The Turkish Mathematical Society (, TMD) is a Turkish organization dedicated to the development of mathematics in Turkey. Its members are individual mathematicians living in Turkey or Turkish mathematicians living abroad.

Goals 
The Society seeks to serve mathematicians particularly in universities, research institutes and other forms of higher education. Its aims are to
 Promote mathematical research in Turkey,
 Concern itself with the broader relations of mathematics to society,
 Assist and advise on problems of mathematical education,
 Try to establish solidarity among mathematicians,
 Cooperate with or join national and international institutions with common aims,
 Raise public awareness of mathematics.
The TMD is a Member of the International Mathematical Union (IMU), the European Mathematical Society (EMS) and the Mathematical Society of South Eastern Europe (MASSEE). In 2012, the society published a report of education and research policy in Turkey in relation to mathematics, and has attempted to influence national policy since.

## Given exercise 1
From the passage on the Turkish Mathematical Society, copy word for word the part that opens with the words containing "The Turkish Mathematical" and closes with "awareness of mathematics.".
## Given exercise 2
Using the passage on the Turkish Mathematical Society, decide whether each statement below agrees with it. Answer yes or no for each, and quote the words from the passage that settle it.
(a) Turkish mathematicians who live outside Turkey can be members of the Society.
(b) The TMD is a member of the American Mathematical Society.
(c) In 2012 the Society published a report on education and research policy in Turkey.
## Given exercise 3
Pick up the passage on the Turkish Mathematical Society where it stops and write a few more sentences that follow on from it.

## Given information
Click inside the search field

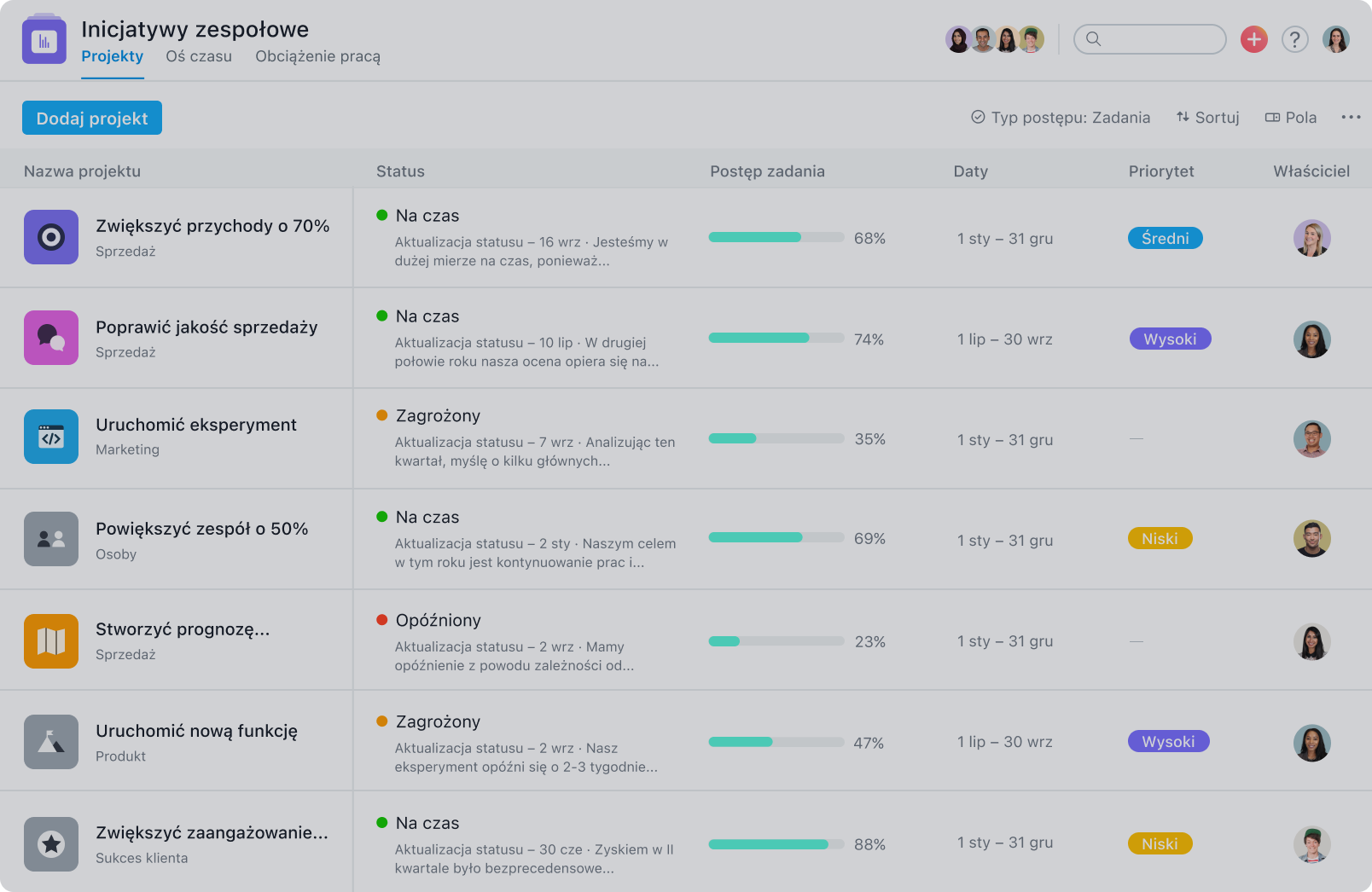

## Task response 1
The Turkish Mathematical Society (, TMD) is a Turkish organization dedicated to the development of mathematics in Turkey. Its members are individual mathematicians living in Turkey or Turkish mathematicians living abroad.

Goals 
The Society seeks to serve mathematicians particularly in universities, research institutes and other forms of higher education. Its aims are to
 Promote mathematical research in Turkey,
 Concern itself with the broader relations of mathematics to society,
 Assist and advise on problems of mathematical education,
 Try to establish solidarity among mathematicians,
 Cooperate with or join national and international institutions with common aims,
 Raise public awareness of mathematics.

## Task response 2
(a) Yes: "Its members are individual mathematicians living in Turkey or Turkish mathematicians living abroad."
(b) No: "The TMD is a Member of the International Mathematical Union (IMU), the European Mathematical Society (EMS) and the Mathematical Society of South Eastern Europe (MASSEE)."
(c) Yes: "In 2012, the society published a report of education and research policy in Turkey in relation to mathematics"

## Task response 3
History 
The Turkish Mathematical Society was founded in 1948, by eminent researchers of the Istanbul University and Istanbul Technical University, including Cahit Arf, Mustafa İnan, and Nazım Terzioğlu. It became a full member of IMU in 1960 and was raised to Group II in 2016. TMD became a member of the EMS in 2008 and of the MASSEE in 2014. The Society is located in Istanbul and has had a branch in Ankara since 1992. An annual symposium has been organized every year for the last 30 years. A popular quarterly mathematics magazine, , has been published since 1991.

Presidents 
Until 1976: Nazim Terzioglu
1976–1982: Cahit Arf
1982–1986: Fikret Kortel
1986–1989: Cahit Arf
1989–2008: Tosun Terzioğlu
2008–2010: Ali Ülger
2010–2016: Betül Tanbay
2016–present: Attila Aşkar

Structure and governance 
The governing body of the TMD is its General Assembly, consisting of all full members. The General Assembly meets every two years, and appoints the Executive Committee members who are responsible for the running of the society.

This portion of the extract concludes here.